"When it comes to taking on a tough fight with the Senate Democrats over judicial nominations, Senate Majority Leader Bill Frist doesn't really have a majority to lead. Before the President nominated anybody, before he even took the oath of office for his second term, Senator Arlen Specter was already warning him not to nominate anyone who would rile up the Senate. Later, Senator John Warner issued a similar warning. It sounded like a familiar Republican strategy of pre-emptive surrender.I haven't decided yet what I think of the President's latest Court nomination. I do tend to agree with Sowell that the President has taken on many tough issues, and that the Senate Republicans have, as a group, shown less than stellar leadership.
Before we can judge how the President played his hand, we have to consider what kind of hand he had to play. It was a weak hand -- and the weakness was in the Republican Senators.
Does this mean that Harriet Miers will not be a good Supreme Court justice if she is confirmed? It is hard to imagine her being worse than Sandra Day O'Connor -- or even as bad."

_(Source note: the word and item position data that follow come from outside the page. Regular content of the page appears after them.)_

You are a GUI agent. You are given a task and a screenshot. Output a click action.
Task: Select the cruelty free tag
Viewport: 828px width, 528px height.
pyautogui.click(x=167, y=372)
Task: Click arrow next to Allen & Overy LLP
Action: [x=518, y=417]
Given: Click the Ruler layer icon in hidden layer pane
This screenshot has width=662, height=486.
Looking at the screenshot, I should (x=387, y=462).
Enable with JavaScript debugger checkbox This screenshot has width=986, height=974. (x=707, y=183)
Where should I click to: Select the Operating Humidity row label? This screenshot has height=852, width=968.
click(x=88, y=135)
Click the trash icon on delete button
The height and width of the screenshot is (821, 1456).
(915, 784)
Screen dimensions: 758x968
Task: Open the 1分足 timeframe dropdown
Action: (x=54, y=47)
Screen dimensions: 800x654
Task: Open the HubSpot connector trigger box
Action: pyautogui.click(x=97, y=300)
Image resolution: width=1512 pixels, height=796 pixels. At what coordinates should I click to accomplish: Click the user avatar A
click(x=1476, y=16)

On the other hand, being told that this nominee shares the President's judicial philosophy, that she is an evangelical Christian supported by people who seem only interested in 1 issue (Roe v. Wade), and that she is a strict constructionist, doesn't really lead me to support the nomination. I want to know what she says about: the commerce clause, the meaning of necessary and proper, whether the 9th and 10 amendments have been redacted from her copy of the Constitution, if she thinks Congress's power to tax is unconstrained, and if she thinks "public use" = "public purpose." If she doesn't have my understanding of the words in the Constitution, then the reasons I hear in the public debate in support of her nomination mean nothing to me.